It is estimated that nearly 30% of the general population present with malocclusions that are in great need of orthodontic treatment.  However, the term dentofacial deformity describes an array of dental and maxillo-mandibular abnormalities, often presenting with a malocclusion, which is not amenable to orthodontic treatment alone and definitive treatment needs surgical alignment of upper/lower jaws or both (orthognathic surgery). Individuals with dentofacial deformities often present with lower quality of life and compromised functions with respect to breathing, swallowing, chewing, speech articulation, and lip closure/posture. It is estimated that about 5% of general population present with dentofacial deformities that are not amenable to orthodontic treatment only.  

Facial skeletal deformity can be in the form of maxillary prognathism/retrognathism (pushed out or deficient upper jaw), mandibular prognathism/retrognathism (pushed out or deficient lower jaw/receding chin), open bite (upper and lower front teeth do not meet), transverse discrepancies and asymmetry of the Jaws (very narrow/wide upper or lower jaws, shifting upper/lower jaws to right/left side), and long/short faces.
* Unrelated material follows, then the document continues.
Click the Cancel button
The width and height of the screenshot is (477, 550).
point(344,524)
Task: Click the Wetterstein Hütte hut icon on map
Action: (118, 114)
Surgical correction of dentofacial deformities started around 1849 in the USA by  S. R. Hullihan, a general surgeon, and was limited to the correction of the mandible (prognathism). Later on, around the turn of the twentieth century, early orthognathic surgery was born, when in St. Louis  Edward Angle (orthodontist) and Vilray Blair (surgeon) started to work together and Blair stressed the importance of collaboration between surgeon and orthodontist. However, modern orthognathic surgery started to develop in central Europe by surgeons such as R. Trauner (Graz), Martin Wassmund (Berlin), Heinz Köle (Graz) and Hugo Obwegeser (Zurich).